In order for AI to achieve the research level of human experts, Step-DeepResearch has focused on refining four "atomic capabilities": planning and task decomposition, deep information acquisition, reflection and verification, and professional report generation. During training, the team built a large synthetic data pipeline using high-quality technical reports, financial documents, and knowledge graph data, giving it high stability when handling long-term projects.

Currently, the model has achieved a compliance rate of 61.42% in Scale AI's research evaluation metrics, performing well enough to rival the deep research systems of OpenAI and Google.
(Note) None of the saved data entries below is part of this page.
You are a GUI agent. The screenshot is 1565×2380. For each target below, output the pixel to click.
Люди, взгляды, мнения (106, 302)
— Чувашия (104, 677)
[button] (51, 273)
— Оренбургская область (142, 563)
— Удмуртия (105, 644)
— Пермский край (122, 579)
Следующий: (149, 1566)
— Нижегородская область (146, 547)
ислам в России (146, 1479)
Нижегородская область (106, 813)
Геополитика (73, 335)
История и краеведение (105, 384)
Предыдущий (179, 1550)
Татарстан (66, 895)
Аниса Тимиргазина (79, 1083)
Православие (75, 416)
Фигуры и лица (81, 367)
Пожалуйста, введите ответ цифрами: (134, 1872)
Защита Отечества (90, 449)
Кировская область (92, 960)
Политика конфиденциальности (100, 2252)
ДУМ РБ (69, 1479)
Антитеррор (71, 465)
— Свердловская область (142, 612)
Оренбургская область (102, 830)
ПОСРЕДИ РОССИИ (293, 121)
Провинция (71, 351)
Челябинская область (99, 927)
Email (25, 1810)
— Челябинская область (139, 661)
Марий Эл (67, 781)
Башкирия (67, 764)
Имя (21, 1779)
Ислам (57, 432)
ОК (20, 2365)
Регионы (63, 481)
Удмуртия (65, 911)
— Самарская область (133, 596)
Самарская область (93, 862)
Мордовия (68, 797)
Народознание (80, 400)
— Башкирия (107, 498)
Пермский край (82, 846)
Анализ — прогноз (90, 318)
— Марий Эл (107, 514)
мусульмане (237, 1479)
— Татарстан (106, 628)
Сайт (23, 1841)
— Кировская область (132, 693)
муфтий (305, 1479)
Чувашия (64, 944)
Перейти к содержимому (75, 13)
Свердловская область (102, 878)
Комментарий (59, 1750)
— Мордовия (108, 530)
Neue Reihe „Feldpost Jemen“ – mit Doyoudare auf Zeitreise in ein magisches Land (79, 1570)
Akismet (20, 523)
In StepFun's own ADR-Bench Chinese benchmark test, this 32B model even surpassed some larger-scale open-source models, demonstrating high practical value and cost advantages.

Paper: https://arxiv.org/pdf/2512.20491

Key Points:

  • 🧠 Single Agent Architecture: Step-DeepResearch internalizes planning, searching, verifying, and writing as atomic capabilities of a single model, without needing to call multiple external agents, significantly improving efficiency and reducing costs.

  • 📚 Deep Research Orientation: Unlike simple question-and-answer retrieval, this model supports a context length of up to 128k, enabling it to retrieve information from over 20 million papers and authoritative indexes, generating rigorous structured reports.

  • 🏆 Strong Performance: It performs well in multiple deep research evaluations, achieving professional research standards comparable to large-parameter closed-source models with its 32B size.